Seattle — Researchers at the University of California, Irvine are studying how cartilage tissue develops in microgravity as part of a National Science Foundation- and NASA-supported project aboard the International Space Station.
The research, led by Wendy Brown and Kyriacos Athanasiou of UC Irvine’s DELTAi Lab, uses single-cell RNA sequencing to examine cartilage tissue engineered in orbit. Parse Biosciences announced the study, which uses the company’s Evercode Cell Fixation technology to preserve biological samples aboard the space station before they are returned to Earth for analysis.
The project could contribute to the development of treatments for cartilage injuries, which can cause chronic pain and disability. Researchers are seeking methods to repair or regenerate damaged cartilage without requiring tissue from a donor site.
Gravity can make it difficult to produce cartilage tissue in a laboratory, while microgravity may allow engineered tissue to more closely resemble natural cartilage.
The UC Irvine team begins by rejuvenating highly expanded chondrocytes to restore cartilage-related gene expression and the cells’ ability to produce cartilage. The cells then self-assemble into cartilage-like tissue without a scaffold and mature under mechanical tension to increase their strength.
The process takes place aboard the space station in flight-certified equipment developed by BioServe Space Technologies at the University of Colorado Boulder. Researchers collect samples at several stages, ranging from the first hours of cell differentiation to nearly 30 days of cartilage culture.

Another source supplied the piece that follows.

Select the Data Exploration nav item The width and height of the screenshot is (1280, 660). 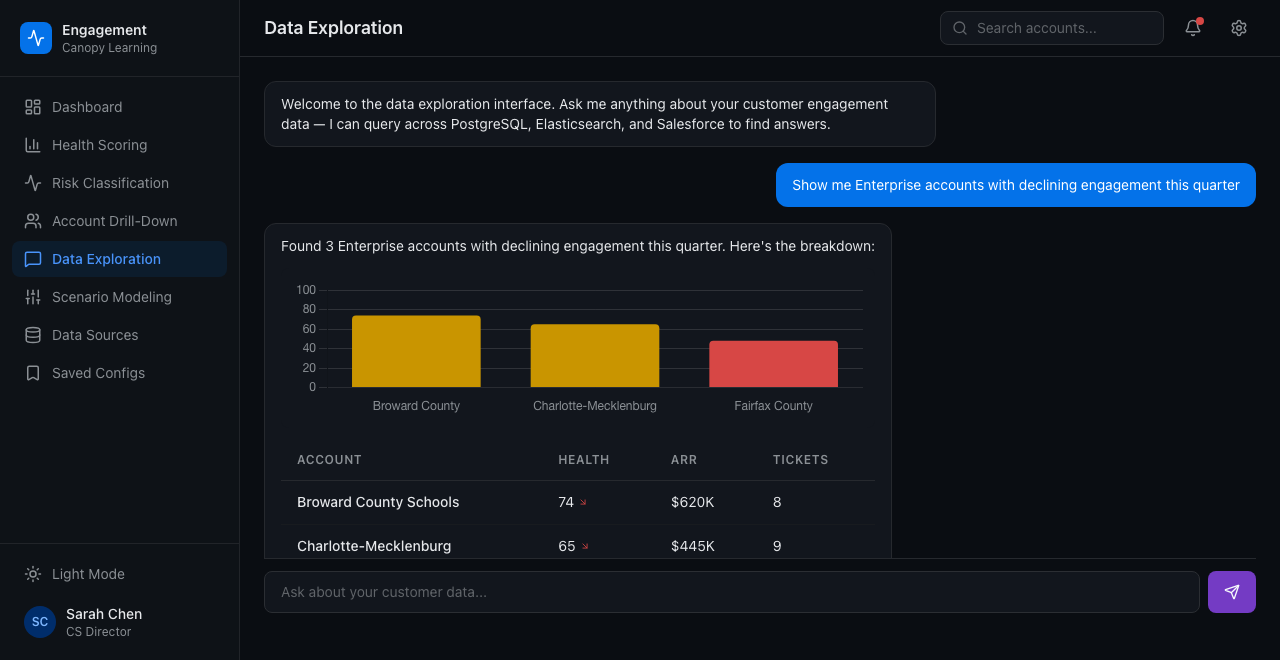[x=106, y=259]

The samples are preserved using Evercode Cell Fixation and returned to Earth for single-cell RNA sequencing.
“The ability to study rejuvenation of our minipig cells in microgravity at the single cell level requires us to be able to effectively preserve the cells with a long storage timeframe. We also need a species-agnostic platform that has full functionality with our specialized animal model (the Yucatan minipig),” said Rachel Nordberg, who is leading the study examining the rejuvenation of the cells.

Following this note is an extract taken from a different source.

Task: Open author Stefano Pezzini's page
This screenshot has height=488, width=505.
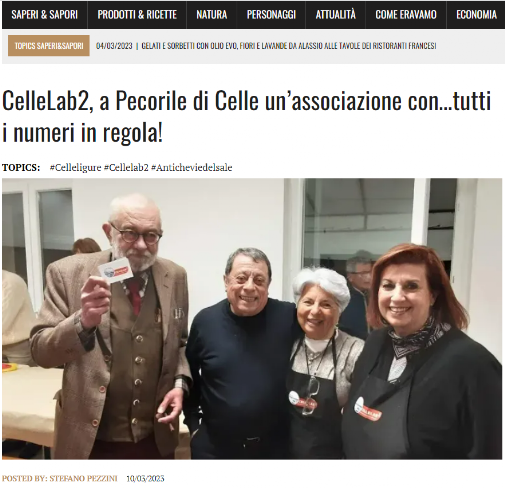Action: click(x=83, y=478)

“Parse offers the perfect solution to give us the flexibility we need to study minipig cells, collect samples at multiple timepoints, and handle the unpredictability of spaceflight operations,” Brown said.

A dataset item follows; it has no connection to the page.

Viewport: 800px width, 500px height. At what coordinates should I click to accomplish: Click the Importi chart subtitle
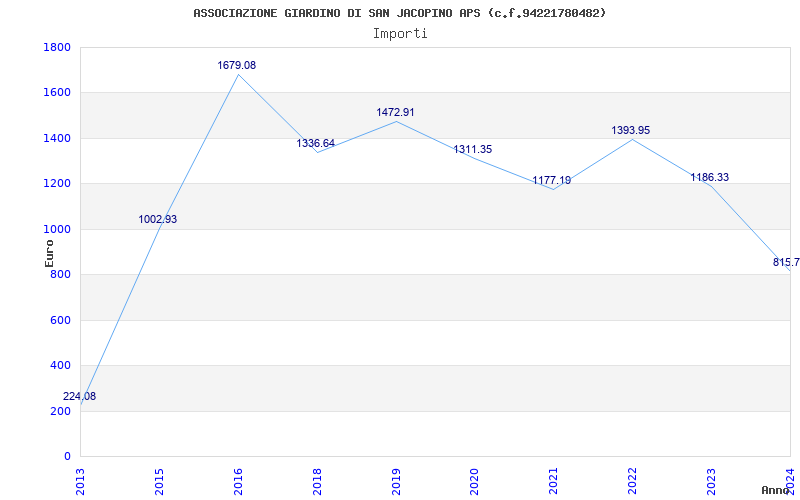[400, 34]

“What the UC Irvine team is doing is remarkable. Engineering cartilage in microgravity could fundamentally change how we think about tissue repair, and the fact that they are running this level of single cell work from samples preserved in orbit is a real testament to the rigor of their science. We are honored that Evercode is a small part of it,” said Charlie Roco, Ph.D., Co-founder and Chief Technology Officer at Parse Biosciences.